> [Problem to solve]: Once you reach the line that holds "Image resolution: width=1221, height=2576." in the listing below, output it and every line after it through the line that holds "Blog (555, 418)", word for word.

> [Excerpted data]:
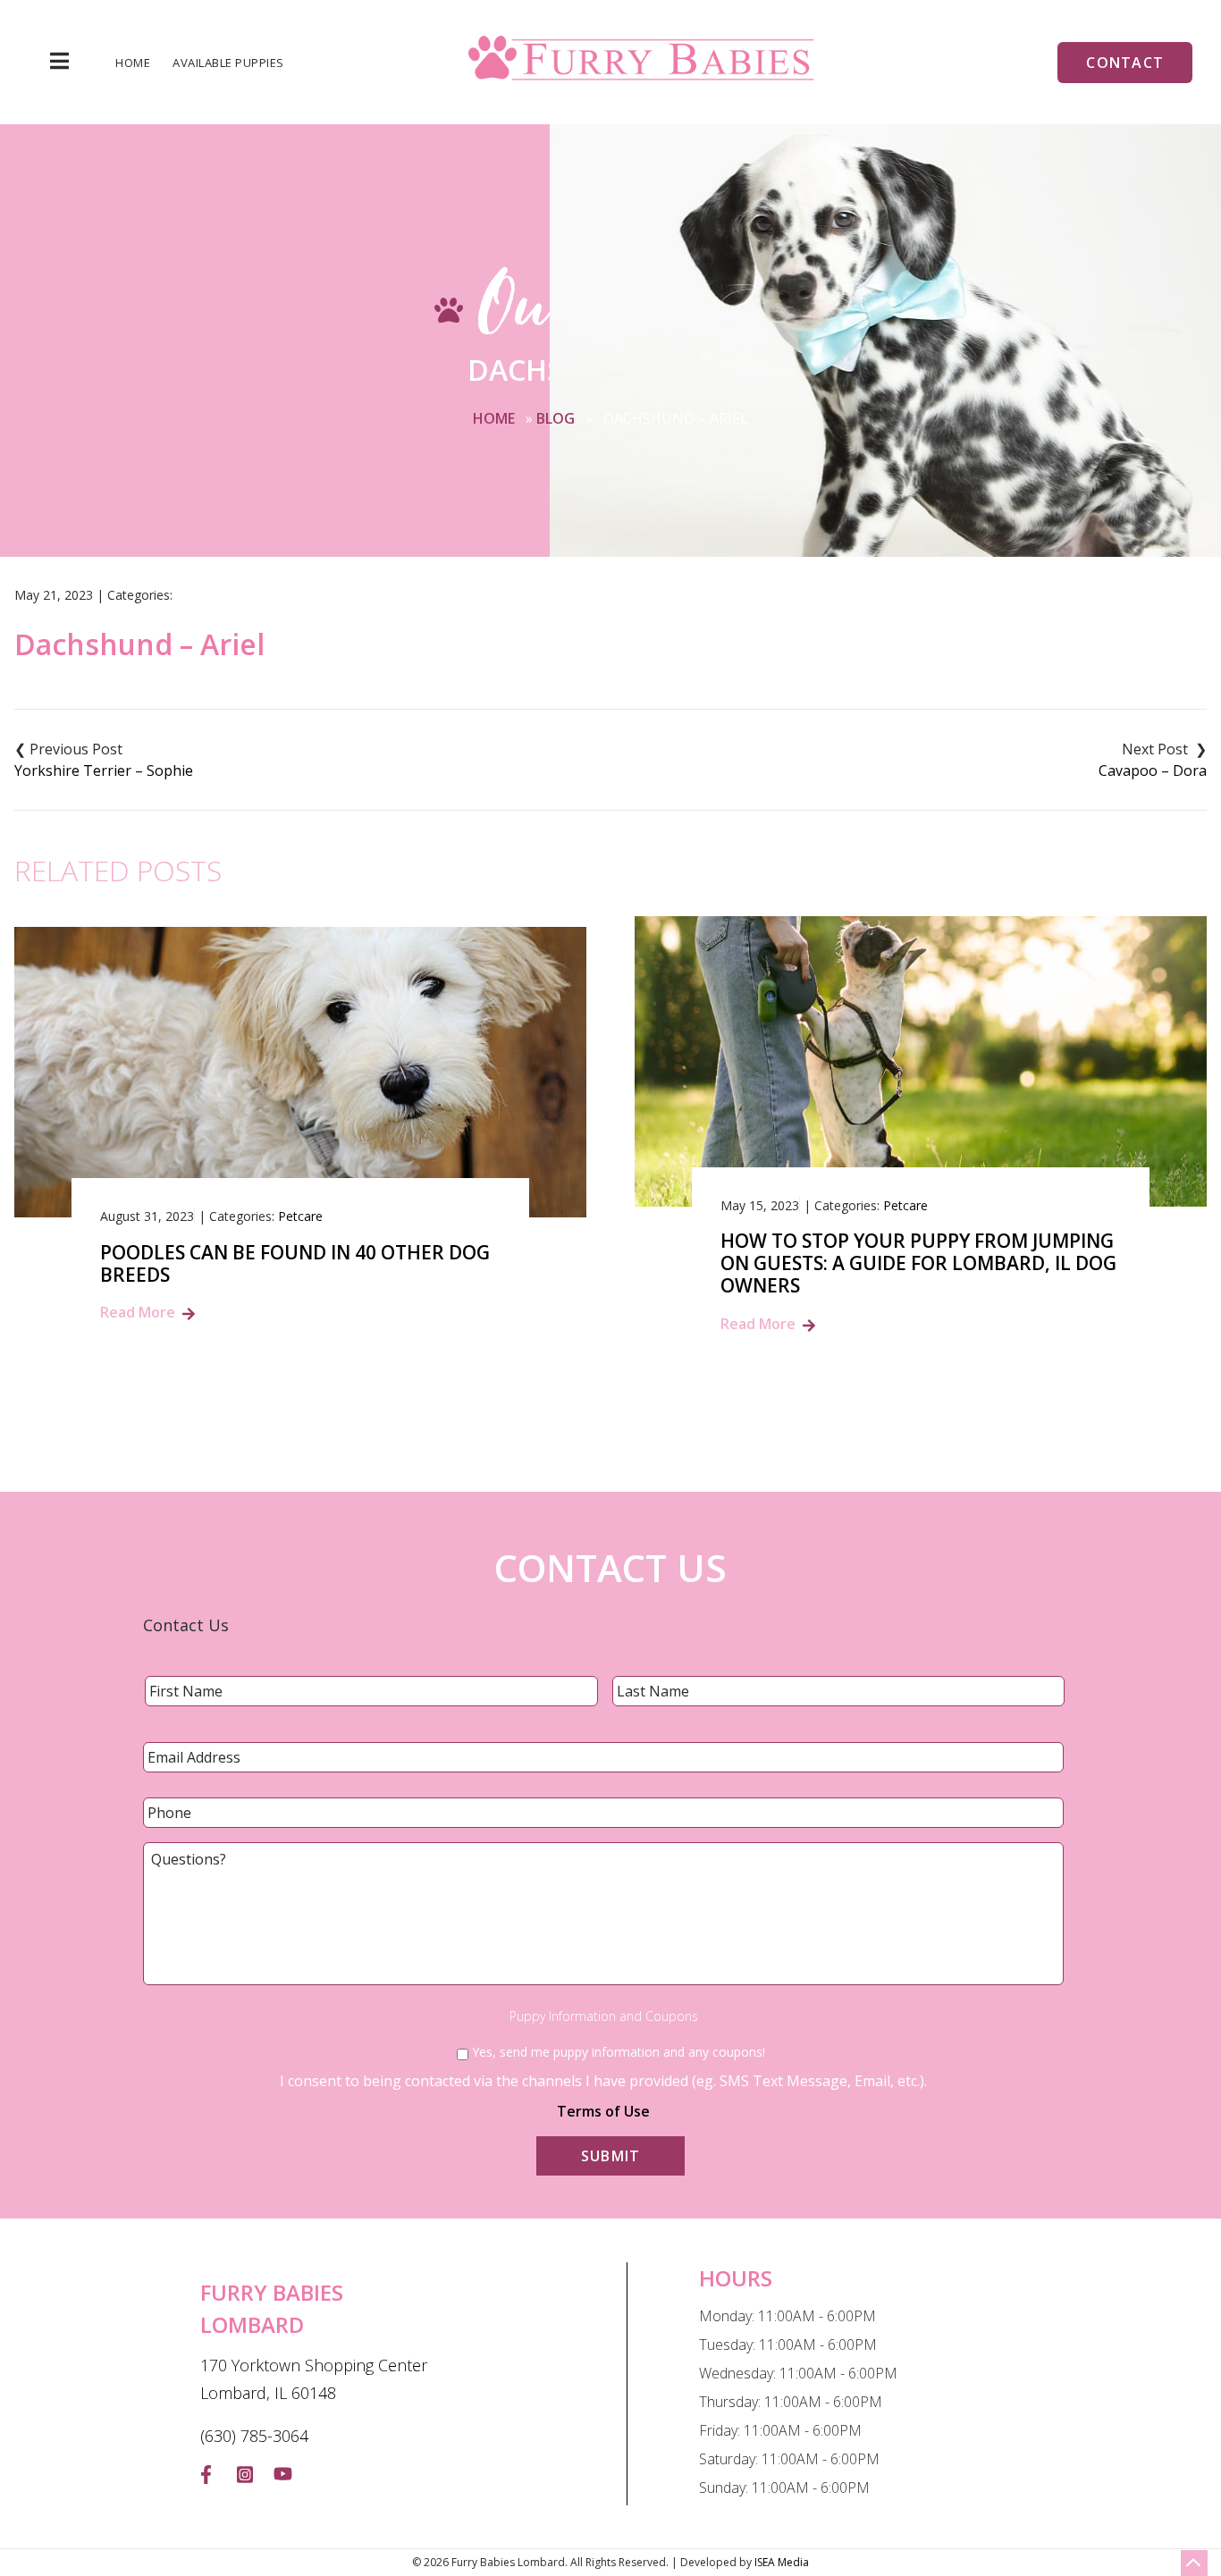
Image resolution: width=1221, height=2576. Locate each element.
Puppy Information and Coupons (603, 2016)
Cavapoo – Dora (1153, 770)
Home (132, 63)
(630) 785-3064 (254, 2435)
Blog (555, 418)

---

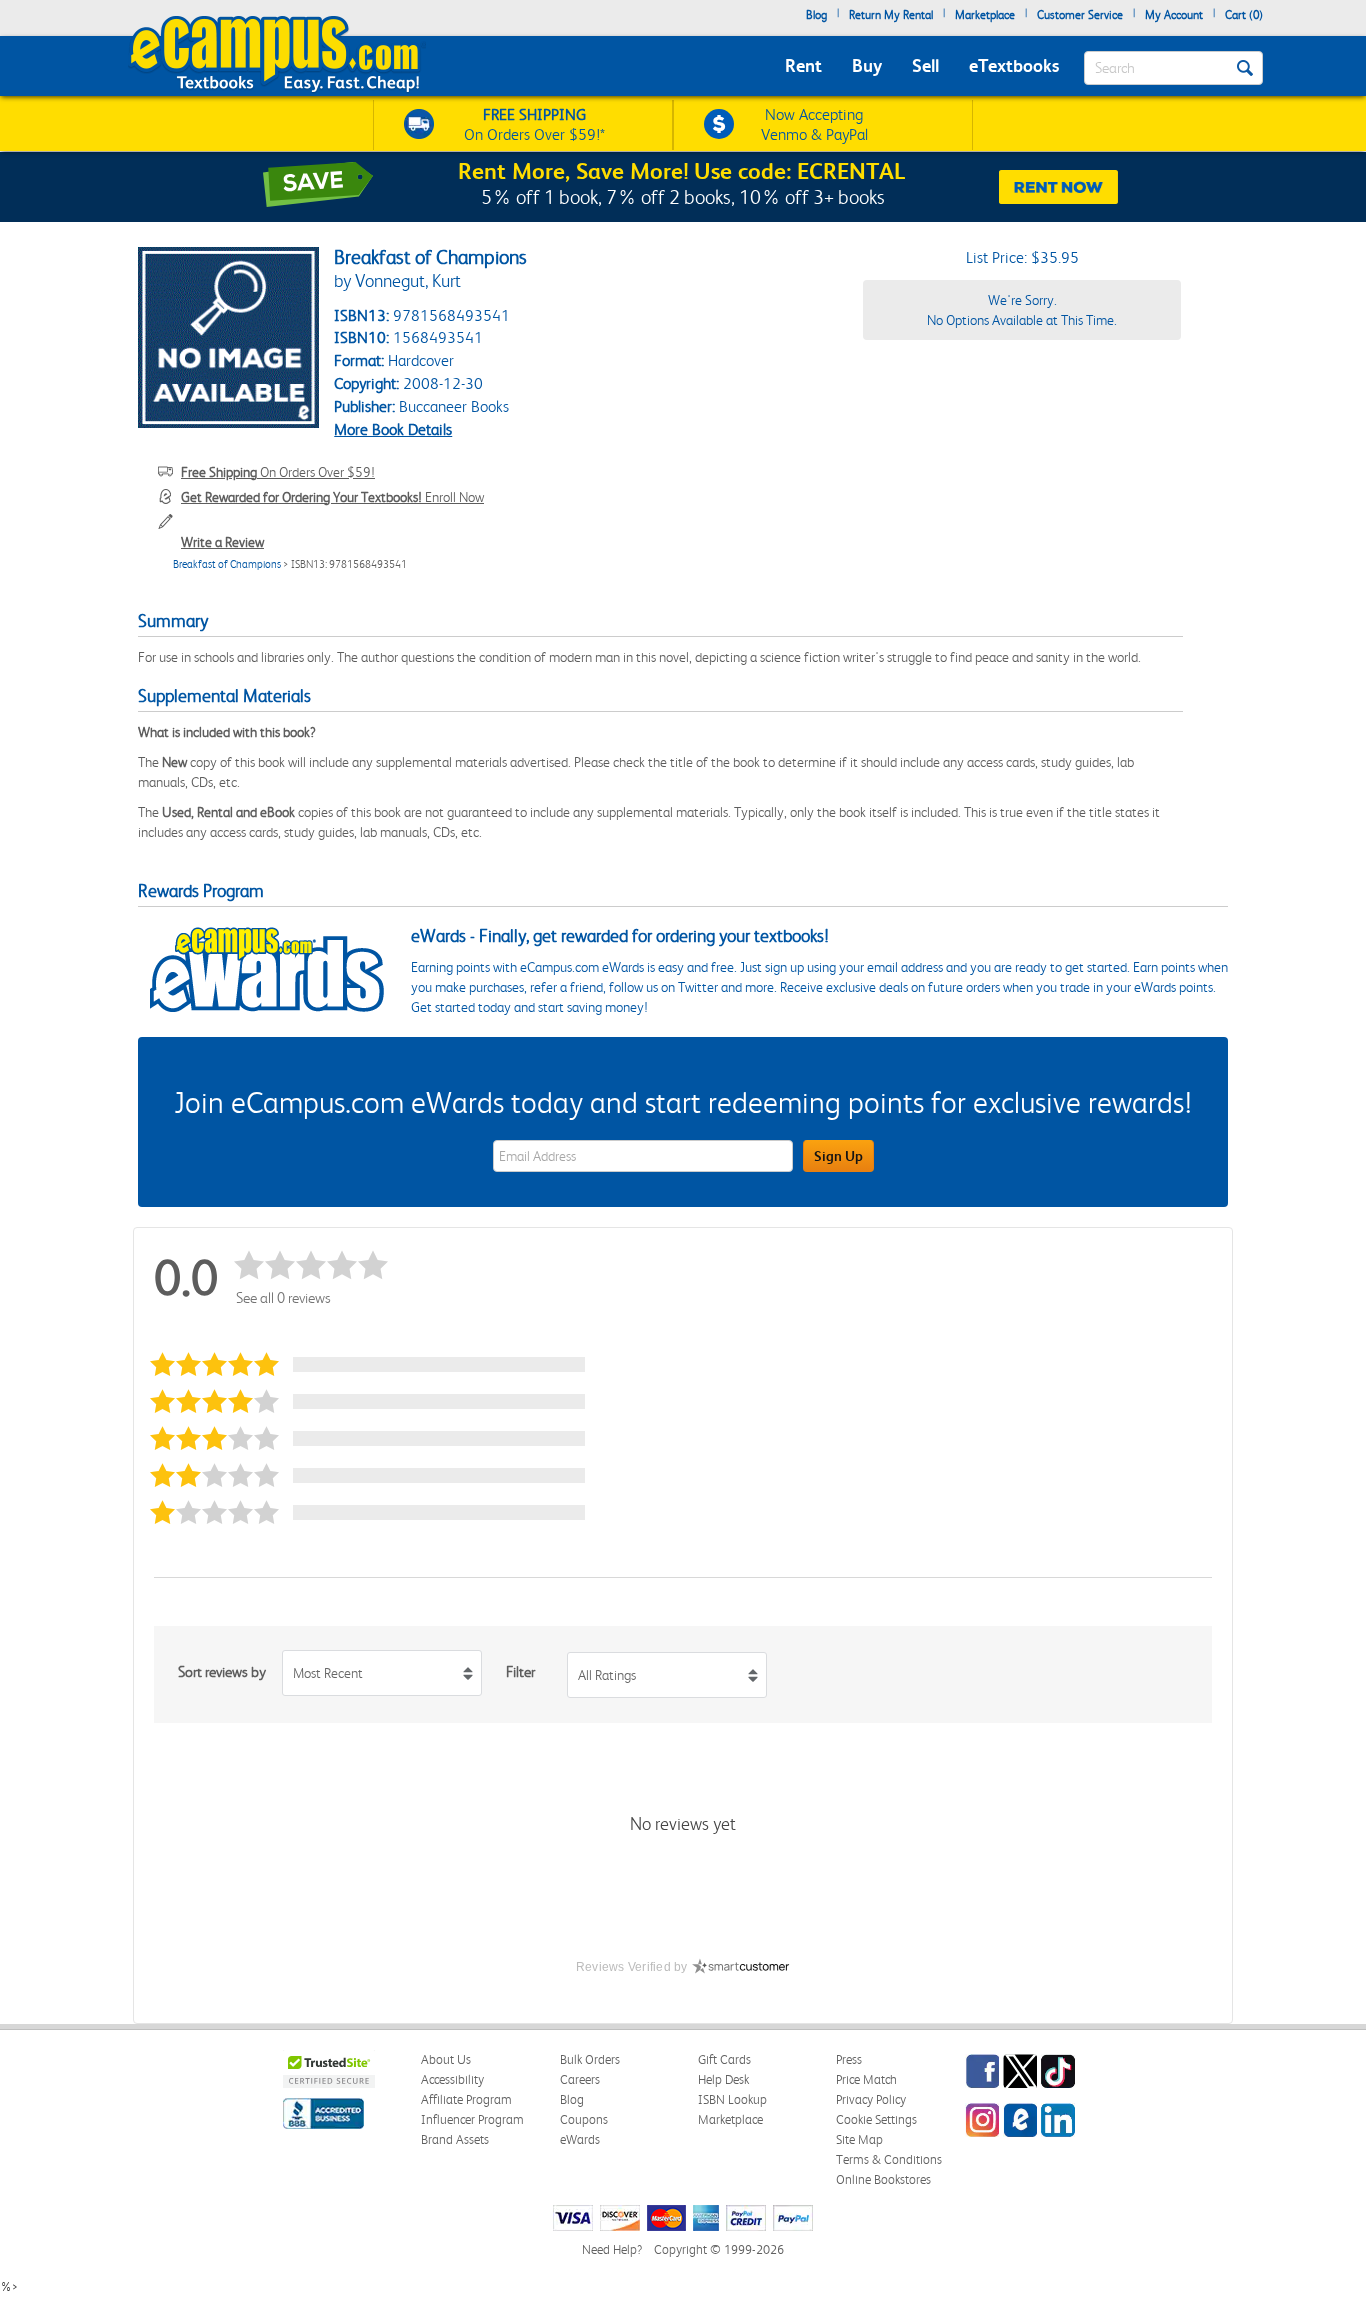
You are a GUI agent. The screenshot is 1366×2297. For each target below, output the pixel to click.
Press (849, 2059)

> [Output of the task]:
Image resolution: width=1221, height=2576. Locate each element.
Puppy Information and Coupons (603, 2016)
Cavapoo – Dora (1153, 770)
Home (132, 63)
(630) 785-3064 (254, 2435)
Blog (555, 418)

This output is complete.